(Entries for locating text and elements)

***

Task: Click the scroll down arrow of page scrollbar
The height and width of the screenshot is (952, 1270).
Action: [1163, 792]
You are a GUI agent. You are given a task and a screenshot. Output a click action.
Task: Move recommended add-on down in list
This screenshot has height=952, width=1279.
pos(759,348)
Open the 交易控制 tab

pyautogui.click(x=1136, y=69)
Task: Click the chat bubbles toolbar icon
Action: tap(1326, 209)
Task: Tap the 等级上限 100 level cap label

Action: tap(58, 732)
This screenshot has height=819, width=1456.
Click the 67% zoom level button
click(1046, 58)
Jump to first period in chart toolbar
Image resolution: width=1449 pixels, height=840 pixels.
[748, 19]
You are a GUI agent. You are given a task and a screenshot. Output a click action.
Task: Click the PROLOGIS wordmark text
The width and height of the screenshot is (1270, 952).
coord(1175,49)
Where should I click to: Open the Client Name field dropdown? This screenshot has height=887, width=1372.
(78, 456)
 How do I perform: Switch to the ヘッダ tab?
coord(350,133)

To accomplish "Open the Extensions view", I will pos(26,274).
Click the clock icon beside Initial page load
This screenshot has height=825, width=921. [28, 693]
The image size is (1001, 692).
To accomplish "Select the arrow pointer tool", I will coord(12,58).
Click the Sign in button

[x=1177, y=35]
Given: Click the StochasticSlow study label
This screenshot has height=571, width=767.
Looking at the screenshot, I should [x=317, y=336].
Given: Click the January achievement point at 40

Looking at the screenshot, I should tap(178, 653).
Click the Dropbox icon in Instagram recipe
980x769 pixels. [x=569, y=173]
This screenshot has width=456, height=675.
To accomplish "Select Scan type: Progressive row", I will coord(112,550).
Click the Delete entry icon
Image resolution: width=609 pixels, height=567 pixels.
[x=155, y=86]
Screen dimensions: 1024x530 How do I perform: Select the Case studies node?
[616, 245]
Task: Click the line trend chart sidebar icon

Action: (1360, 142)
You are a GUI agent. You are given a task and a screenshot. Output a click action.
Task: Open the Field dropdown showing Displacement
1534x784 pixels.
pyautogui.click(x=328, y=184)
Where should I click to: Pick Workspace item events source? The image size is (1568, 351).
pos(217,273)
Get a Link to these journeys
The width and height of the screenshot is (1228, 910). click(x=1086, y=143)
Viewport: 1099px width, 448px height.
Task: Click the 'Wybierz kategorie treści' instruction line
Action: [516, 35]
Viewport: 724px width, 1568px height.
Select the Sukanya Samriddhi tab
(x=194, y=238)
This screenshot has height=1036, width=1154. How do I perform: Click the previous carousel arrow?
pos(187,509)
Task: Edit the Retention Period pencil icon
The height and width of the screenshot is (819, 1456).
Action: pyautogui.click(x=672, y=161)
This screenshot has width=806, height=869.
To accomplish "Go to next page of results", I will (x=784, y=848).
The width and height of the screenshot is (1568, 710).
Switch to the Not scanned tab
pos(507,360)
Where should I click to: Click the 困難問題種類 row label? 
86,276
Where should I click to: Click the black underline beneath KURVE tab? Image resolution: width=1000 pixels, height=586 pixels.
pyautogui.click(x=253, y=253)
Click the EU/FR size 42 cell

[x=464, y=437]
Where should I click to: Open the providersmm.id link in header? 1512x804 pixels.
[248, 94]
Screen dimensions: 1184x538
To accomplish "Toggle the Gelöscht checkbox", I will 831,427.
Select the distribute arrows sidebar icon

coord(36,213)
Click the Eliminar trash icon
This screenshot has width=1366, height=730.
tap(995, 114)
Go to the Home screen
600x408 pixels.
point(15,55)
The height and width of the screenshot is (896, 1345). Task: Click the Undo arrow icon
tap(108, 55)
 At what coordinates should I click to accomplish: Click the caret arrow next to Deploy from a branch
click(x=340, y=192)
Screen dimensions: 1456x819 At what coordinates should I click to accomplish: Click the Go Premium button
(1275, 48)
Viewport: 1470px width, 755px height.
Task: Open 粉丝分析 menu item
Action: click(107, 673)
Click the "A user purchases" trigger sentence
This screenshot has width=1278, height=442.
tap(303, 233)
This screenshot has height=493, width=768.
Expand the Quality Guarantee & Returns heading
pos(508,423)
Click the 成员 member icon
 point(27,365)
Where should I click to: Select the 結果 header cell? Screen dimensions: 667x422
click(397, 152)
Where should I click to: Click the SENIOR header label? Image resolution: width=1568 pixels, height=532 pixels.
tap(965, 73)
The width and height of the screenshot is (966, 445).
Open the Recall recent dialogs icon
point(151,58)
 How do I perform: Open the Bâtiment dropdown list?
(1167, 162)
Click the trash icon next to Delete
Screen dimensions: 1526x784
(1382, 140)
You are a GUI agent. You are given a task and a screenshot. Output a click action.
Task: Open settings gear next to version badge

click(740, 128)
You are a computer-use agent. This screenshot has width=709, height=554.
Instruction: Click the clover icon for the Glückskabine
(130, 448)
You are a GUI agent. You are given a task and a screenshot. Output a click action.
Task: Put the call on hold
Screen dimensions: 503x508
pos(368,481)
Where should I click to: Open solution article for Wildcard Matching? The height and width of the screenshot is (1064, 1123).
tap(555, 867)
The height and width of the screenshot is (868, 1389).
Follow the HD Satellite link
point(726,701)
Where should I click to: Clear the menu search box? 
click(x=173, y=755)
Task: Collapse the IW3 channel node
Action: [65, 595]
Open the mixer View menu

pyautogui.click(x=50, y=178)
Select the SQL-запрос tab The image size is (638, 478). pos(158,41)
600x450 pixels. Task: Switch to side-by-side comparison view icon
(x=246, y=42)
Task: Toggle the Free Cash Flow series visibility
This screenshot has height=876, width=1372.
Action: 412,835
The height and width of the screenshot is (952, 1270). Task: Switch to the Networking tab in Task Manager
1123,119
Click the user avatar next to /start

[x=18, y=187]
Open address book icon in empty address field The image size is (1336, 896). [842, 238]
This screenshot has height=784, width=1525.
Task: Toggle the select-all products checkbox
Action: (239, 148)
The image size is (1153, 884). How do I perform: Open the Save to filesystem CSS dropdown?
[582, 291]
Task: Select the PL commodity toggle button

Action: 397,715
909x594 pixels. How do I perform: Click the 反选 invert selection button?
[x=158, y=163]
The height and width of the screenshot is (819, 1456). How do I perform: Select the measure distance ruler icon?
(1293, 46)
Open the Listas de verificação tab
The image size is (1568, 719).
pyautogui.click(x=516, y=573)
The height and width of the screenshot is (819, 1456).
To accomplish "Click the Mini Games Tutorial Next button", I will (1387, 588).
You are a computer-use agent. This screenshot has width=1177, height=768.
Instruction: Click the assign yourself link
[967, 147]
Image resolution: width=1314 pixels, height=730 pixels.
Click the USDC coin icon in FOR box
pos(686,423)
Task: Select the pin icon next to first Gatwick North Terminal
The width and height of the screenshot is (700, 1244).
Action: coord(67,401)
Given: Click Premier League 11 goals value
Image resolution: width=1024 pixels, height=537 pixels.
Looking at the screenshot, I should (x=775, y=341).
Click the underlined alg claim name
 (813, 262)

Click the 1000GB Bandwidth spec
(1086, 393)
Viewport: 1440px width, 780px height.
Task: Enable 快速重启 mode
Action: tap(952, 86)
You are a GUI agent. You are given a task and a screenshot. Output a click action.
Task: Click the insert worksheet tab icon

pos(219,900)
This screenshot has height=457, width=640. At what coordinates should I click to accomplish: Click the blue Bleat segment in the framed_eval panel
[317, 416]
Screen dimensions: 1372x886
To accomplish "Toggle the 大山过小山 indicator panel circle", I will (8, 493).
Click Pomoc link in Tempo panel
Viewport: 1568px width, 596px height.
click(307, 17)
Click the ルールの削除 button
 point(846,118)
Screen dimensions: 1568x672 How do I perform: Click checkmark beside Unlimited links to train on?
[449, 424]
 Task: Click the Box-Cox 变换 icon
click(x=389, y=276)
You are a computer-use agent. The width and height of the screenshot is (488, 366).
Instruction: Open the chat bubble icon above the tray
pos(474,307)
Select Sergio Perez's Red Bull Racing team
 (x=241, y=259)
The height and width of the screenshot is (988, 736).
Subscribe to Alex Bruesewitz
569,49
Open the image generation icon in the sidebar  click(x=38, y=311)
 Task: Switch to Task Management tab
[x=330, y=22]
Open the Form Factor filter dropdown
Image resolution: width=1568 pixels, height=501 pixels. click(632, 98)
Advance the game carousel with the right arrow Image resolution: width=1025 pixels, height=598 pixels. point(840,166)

***

### WRITTEN EXERCISE
Arrange the stretch of records from the line that contains "has width=1177, height=768." through the line that contains "Open the image" as a Markdown table with the columns Row and Record line. Number each line and leave out blank lines.

### ANSWER FOR THIS EXERCISE
| Row | Record line |
|---|---|
| 1 | You are a computer-use agent. This screenshot has width=1177, height=768. |
| 2 | Instruction: Click the assign yourself link |
| 3 | [967, 147] |
| 4 | Image resolution: width=1314 pixels, height=730 pixels. |
| 5 | Click the USDC coin icon in FOR box |
| 6 | pos(686,423) |
| 7 | Task: Select the pin icon next to first Gatwick North Terminal |
| 8 | The width and height of the screenshot is (700, 1244). |
| 9 | Action: coord(67,401) |
| 10 | Given: Click Premier League 11 goals value |
| 11 | Image resolution: width=1024 pixels, height=537 pixels. |
| 12 | Looking at the screenshot, I should (x=775, y=341). |
| 13 | Click the underlined alg claim name |
| 14 |  (813, 262) |
| 15 | Click the 1000GB Bandwidth spec |
| 16 | (1086, 393) |
| 17 | Viewport: 1440px width, 780px height. |
| 18 | Task: Enable 快速重启 mode |
| 19 | Action: tap(952, 86) |
| 20 | You are a GUI agent. You are given a task and a screenshot. Output a click action. |
| 21 | Task: Click the insert worksheet tab icon |
| 22 | pos(219,900) |
| 23 | This screenshot has height=457, width=640. At what coordinates should I click to accomplish: Click the blue Bleat segment in the framed_eval panel |
| 24 | [317, 416] |
| 25 | Screen dimensions: 1372x886 |
| 26 | To accomplish "Toggle the 大山过小山 indicator panel circle", I will (8, 493). |
| 27 | Click Pomoc link in Tempo panel |
| 28 | Viewport: 1568px width, 596px height. |
| 29 | click(307, 17) |
| 30 | Click the ルールの削除 button |
| 31 |  point(846,118) |
| 32 | Screen dimensions: 1568x672 How do I perform: Click checkmark beside Unlimited links to train on? |
| 33 | [449, 424] |
| 34 |  Task: Click the Box-Cox 变换 icon |
| 35 | click(x=389, y=276) |
| 36 | You are a computer-use agent. The width and height of the screenshot is (488, 366). |
| 37 | Instruction: Open the chat bubble icon above the tray |
| 38 | pos(474,307) |
| 39 | Select Sergio Perez's Red Bull Racing team |
| 40 |  (x=241, y=259) |
| 41 | The height and width of the screenshot is (988, 736). |
| 42 | Subscribe to Alex Bruesewitz |
| 43 | 569,49 |
| 44 | Open the image generation icon in the sidebar  click(x=38, y=311) |